Both my V's are on Skinners Crunchy, one is not keen on her food (used to be). They were on Skinners Muesili (sp?) mix which she kind of liked, but would have to stand over her while she ate.
About two weeks ago the eating got worse, would walk off and leave it if something better was happening, or you didnt stand guard over her.  I added ham, chicken, pasta, sardines and gravy. Didnt spur her onto eat a full bowl very often tho. Last week i added sardines, and she ate it then afew hours later was repeatedly sick about 5 times. 
Next day fine, and ate most of her skinners and gravy. Now this week, shes hardly ate any of 'her' food at all. Very keen on gravy bones, treat, human food etc. Bought some Raw from pets at home to try her on, other V wolfed it down, she ate half.. then eventually other half later on whilst both me and my OH watched over her.. (that way she knew she wasnt missing out on anything)

This morning, wouldnt touch the raw, so gave her Bakers As good as it looks.. ate that.

What to try now? I cannot understand this dog loved her food. 

Any ideas would be great.


----------



## twiggy2 (18 September 2013)

what does your vet say? maybe the dog has an underlying issue.

i would choose a food and stick with it if the vet can find no problem, put the required amount of food down-walk away and leave the dog to eat in peace, after ten minutes return and remove the food do that twice a day. if you keep adding in tasty bits 2 of my 3 dogs would wait until you put something really tasty in the bowl, you are encouraging her to watch you for the really yummy food that may appear.

if she still does not eat after 3-4 days i would be returning to the vet for more investigation.

i would to start with try a wet food like natures diet as the increased smell of wet and the soft texture of wet food may be more emcouraging.


----------



## CorvusCorax (18 September 2013)

I wouldn't stand over a dog when it was eating, a lot of dogs will interpret that as pressure/stress.

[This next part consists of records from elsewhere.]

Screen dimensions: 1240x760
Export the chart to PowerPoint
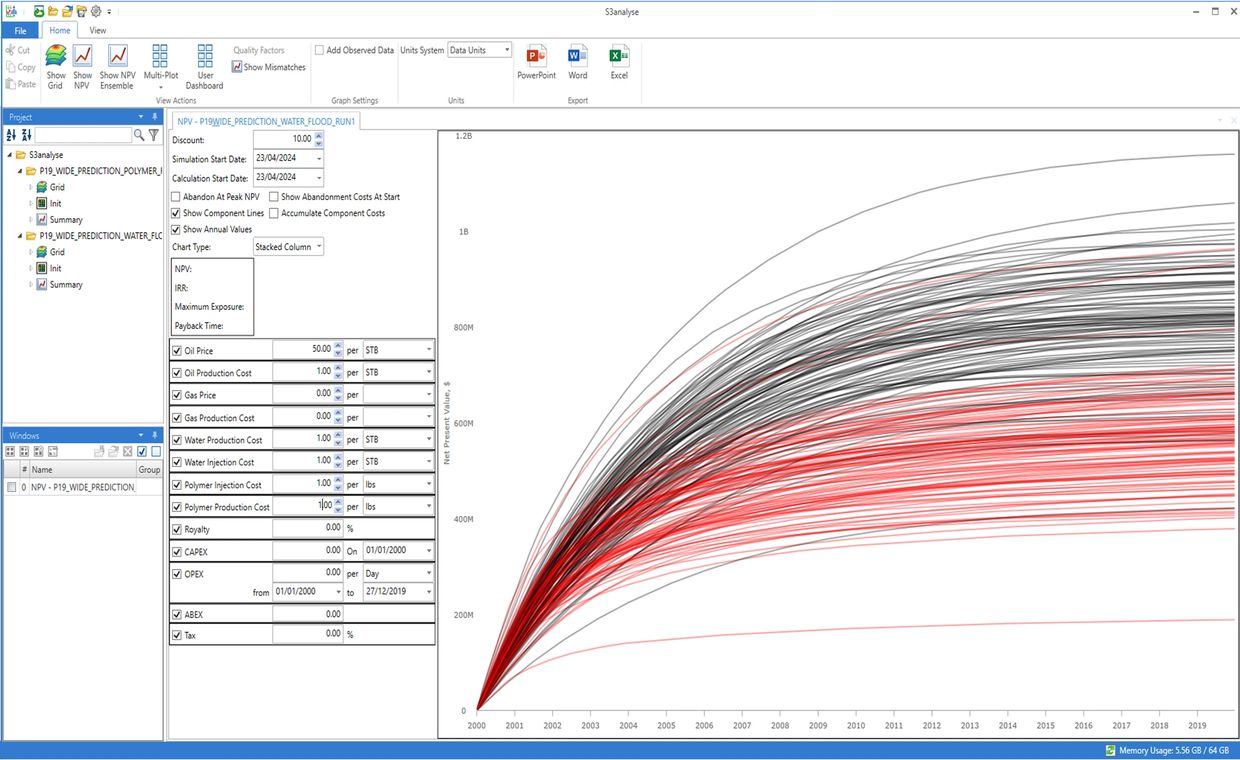(x=536, y=57)
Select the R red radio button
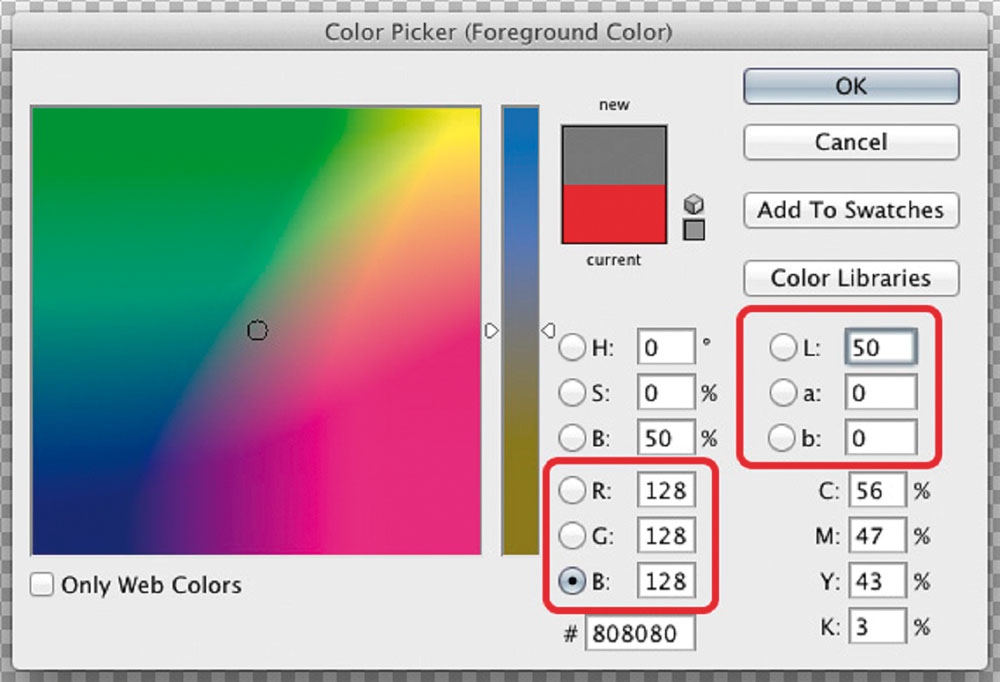This screenshot has width=1000, height=682. tap(572, 491)
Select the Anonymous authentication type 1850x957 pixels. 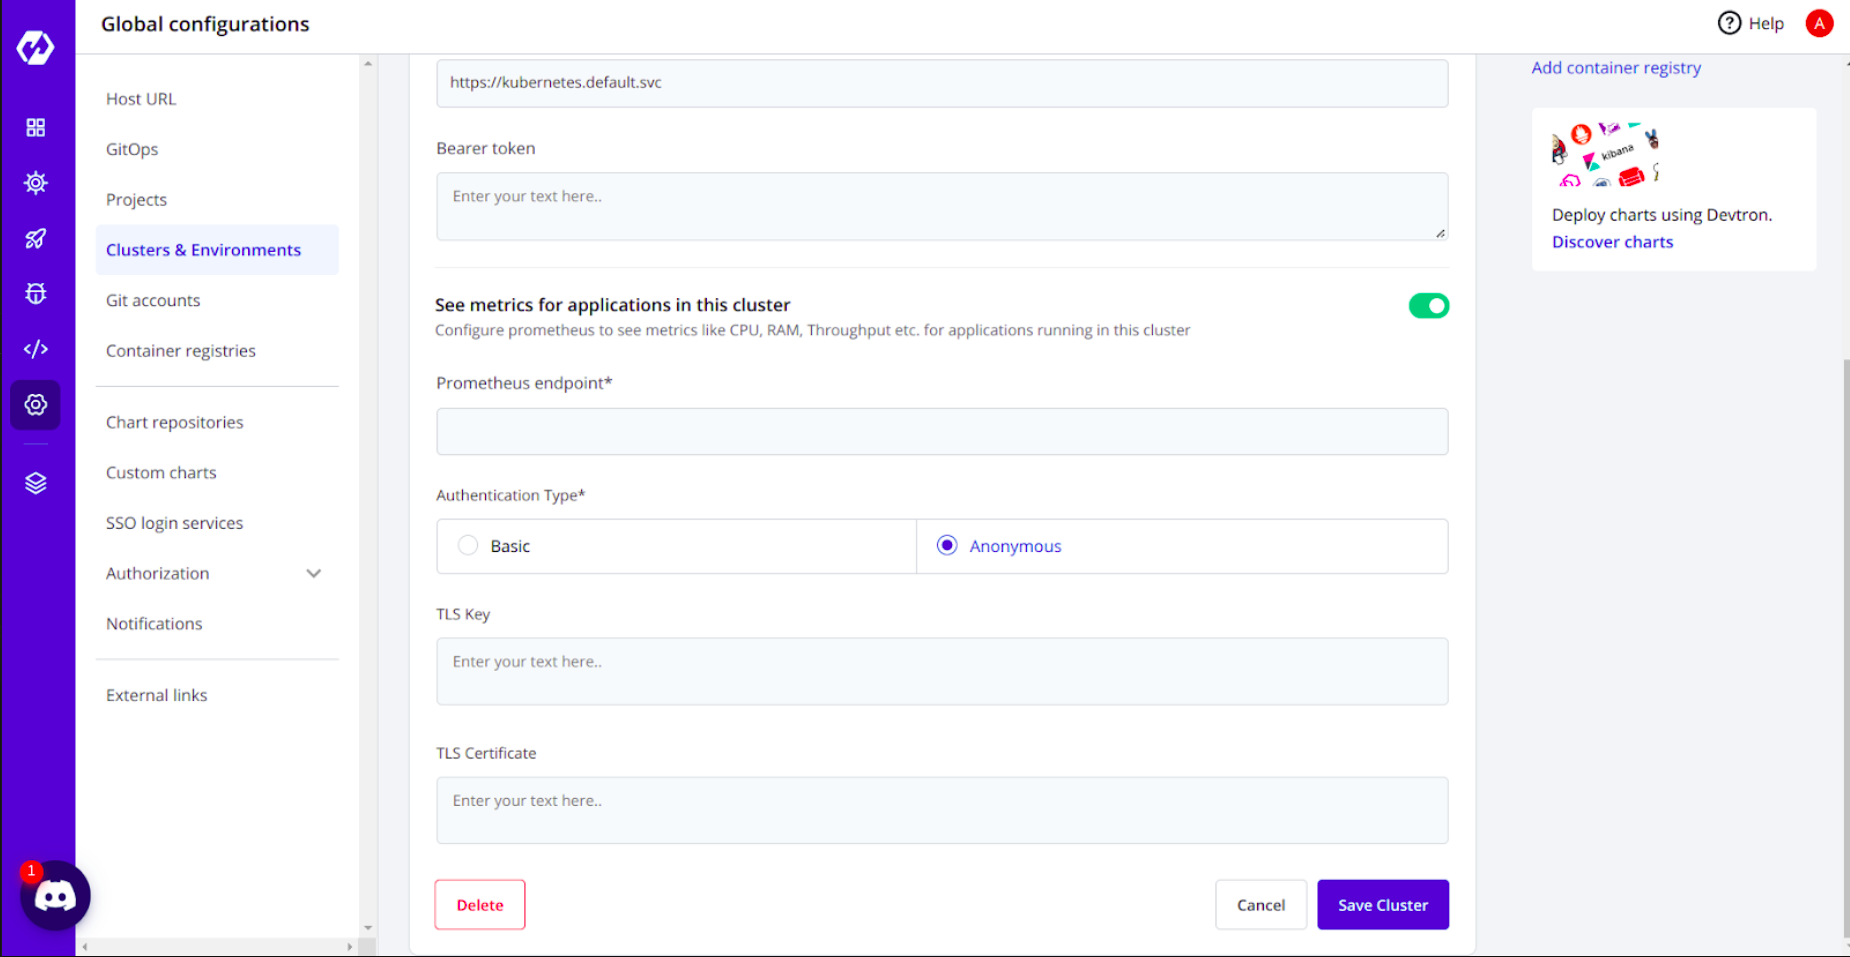pyautogui.click(x=947, y=545)
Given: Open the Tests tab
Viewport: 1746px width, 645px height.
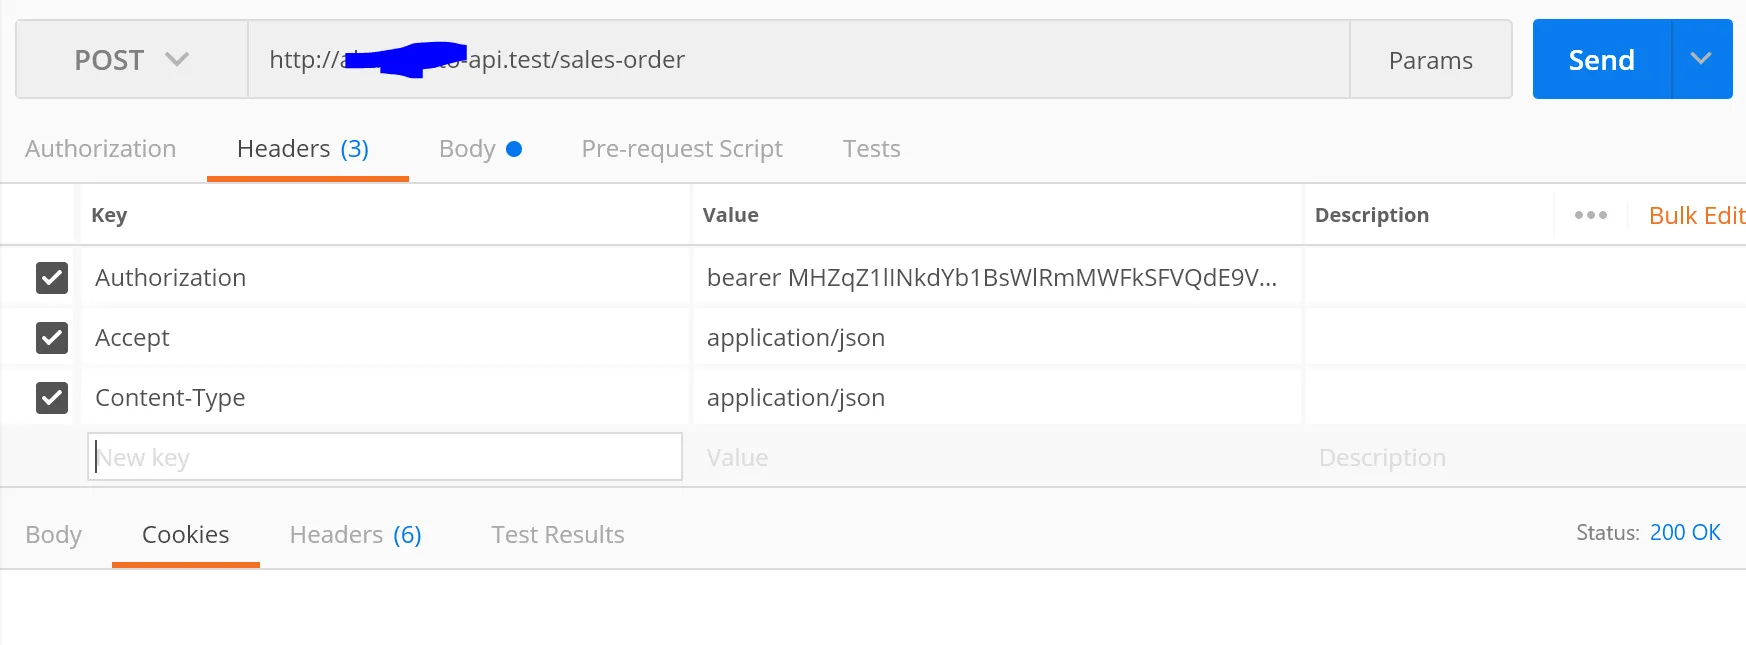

I feel like your dogs mealtimes are stressful from just reading your post. 

Take her to the vet, get her checked out, if there is nothing underlying or no dental issues I would just leave her to it if she is in good nick, dogs tend not to starve themselves.

If she is eating different foods in other circumstances she is picking and choosing when, where and what to eat...probably due to association.


----------



## showjump (18 September 2013)

Sorry didn't mean i stand over her, i meant that i wait in the kitchen with her to make sure she eats it and not my other viz. 
I will be going Pets at home shortly to get her some wet food, and try that and cutting out the kibble as i wonder if she finds it too much effort to chew it!? She is so hyper, but also very velcro-like that she doesnt seem bothered about food anymore, her football, going outside or following me come higher up than eating. 
I dont think there is anything wrong with her, eating gravy bones and human food without hesitation.. maybe just going to have to make her hungry by cutting everything out bar HER food so she eats it. If no better on wet food I will take her to the vets..

Thanks


----------



## CorvusCorax (18 September 2013)

Just feed them in different rooms, will cut the need to stand and watch her  

Agree with your last par completely. My dog doesn't get treats, he gets kibble!


----------



## runaway (18 September 2013)

Do you have any weight concerns about her? If she's not under weight don't worry! I'd do like CaveCanem suggests and feed in a different room. If after having a cuppa you go to let her out and she hasn't eaten feed pick it up and don't offer it till next feed (assuming you feed twice a day.) Do this for a week as long as her weight isn't low and see how you get on. Also may be cut down the amount she gets per feed.


----------



## showjump (18 September 2013)

runaway said:



			Do you have any weight concerns about her? If she's not under weight don't worry! I'd do like CaveCanem suggests and feed in a different room. If after having a cuppa you go to let her out and she hasn't eaten feed pick it up and don't offer it till next feed (assuming you feed twice a day.) Do this for a week as long as her weight isn't low and see how you get on. Also may be cut down the amount she gets per feed.
		
Click to expand...

Thanks for the reply. In answer, not she's fairly lean.. Was putting weight on nicely until this problem of not eating much. I've bought natures diet fish tonight, and still won't eat it this either! Will try her on chicken mince tomo, as someone's told me they all love that.. Worth a go. If that doesn't work will take her to vets Friday. Thanks


----------



## Cinnamontoast (18 September 2013)

Yup, feed separately from the other dog, leave food down then take up if not eaten, give the same food again next meal time. 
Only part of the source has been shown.